## [Directions for this task]
When the line containing "Correo electrónico (36, 1706)" appears in the data below, begin copying there and stop only after the line containing "Documentation or tutorials".

Start of Materials provided

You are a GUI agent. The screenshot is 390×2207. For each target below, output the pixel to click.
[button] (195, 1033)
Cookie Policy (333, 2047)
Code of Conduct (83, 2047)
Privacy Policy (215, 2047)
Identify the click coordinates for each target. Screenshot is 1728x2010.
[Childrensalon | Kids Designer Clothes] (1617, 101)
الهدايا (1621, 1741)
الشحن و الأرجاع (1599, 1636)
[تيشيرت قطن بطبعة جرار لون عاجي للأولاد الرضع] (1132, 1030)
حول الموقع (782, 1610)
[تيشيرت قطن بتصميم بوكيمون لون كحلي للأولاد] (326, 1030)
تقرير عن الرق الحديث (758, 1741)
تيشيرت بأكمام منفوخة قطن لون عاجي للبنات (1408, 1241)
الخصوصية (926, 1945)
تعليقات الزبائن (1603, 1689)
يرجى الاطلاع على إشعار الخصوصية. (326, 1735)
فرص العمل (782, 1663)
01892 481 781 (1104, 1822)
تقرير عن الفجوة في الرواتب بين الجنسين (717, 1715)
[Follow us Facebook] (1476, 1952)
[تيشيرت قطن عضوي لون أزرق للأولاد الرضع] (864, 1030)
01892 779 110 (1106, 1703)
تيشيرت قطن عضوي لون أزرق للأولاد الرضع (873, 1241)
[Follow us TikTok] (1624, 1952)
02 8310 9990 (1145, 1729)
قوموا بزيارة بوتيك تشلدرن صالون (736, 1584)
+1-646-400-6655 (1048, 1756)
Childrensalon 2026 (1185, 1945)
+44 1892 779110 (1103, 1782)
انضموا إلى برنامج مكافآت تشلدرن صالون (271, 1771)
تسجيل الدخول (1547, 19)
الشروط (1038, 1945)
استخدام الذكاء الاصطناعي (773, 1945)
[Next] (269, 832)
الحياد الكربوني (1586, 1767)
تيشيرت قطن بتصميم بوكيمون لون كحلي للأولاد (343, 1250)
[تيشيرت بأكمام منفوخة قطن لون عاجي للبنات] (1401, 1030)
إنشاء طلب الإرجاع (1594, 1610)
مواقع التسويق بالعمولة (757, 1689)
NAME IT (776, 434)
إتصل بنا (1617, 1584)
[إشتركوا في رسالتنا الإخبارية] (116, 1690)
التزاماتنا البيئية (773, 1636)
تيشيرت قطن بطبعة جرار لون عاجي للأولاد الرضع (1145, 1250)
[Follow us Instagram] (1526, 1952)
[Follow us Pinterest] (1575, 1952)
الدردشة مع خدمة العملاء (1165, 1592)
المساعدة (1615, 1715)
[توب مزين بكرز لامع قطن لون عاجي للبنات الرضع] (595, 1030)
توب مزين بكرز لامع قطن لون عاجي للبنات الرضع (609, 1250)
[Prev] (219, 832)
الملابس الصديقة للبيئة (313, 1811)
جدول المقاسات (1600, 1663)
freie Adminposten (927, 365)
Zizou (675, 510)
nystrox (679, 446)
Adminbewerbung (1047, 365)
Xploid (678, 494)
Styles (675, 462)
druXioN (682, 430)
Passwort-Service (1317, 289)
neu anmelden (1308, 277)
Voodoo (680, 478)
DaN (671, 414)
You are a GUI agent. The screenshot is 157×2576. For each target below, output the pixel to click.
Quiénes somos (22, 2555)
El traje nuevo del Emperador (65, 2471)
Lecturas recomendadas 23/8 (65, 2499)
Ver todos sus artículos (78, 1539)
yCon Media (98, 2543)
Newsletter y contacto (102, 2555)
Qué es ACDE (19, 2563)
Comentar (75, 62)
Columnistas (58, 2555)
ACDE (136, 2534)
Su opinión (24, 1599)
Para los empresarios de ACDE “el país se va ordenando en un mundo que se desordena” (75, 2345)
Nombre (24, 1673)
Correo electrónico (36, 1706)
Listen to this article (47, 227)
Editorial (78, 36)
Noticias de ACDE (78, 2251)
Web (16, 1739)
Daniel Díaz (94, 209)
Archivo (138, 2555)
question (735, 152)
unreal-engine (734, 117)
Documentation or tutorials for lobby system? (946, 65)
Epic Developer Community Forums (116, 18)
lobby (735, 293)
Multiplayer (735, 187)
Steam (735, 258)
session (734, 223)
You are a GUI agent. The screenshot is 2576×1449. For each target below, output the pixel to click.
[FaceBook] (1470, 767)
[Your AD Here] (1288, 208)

End of Materials provided

## [Written solution]
Correo electrónico (36, 1706)
Listen to this article (47, 227)
Editorial (78, 36)
Noticias de ACDE (78, 2251)
Web (16, 1739)
Daniel Díaz (94, 209)
Archivo (138, 2555)
question (735, 152)
unreal-engine (734, 117)
Documentation or tutorials for lobby system? (946, 65)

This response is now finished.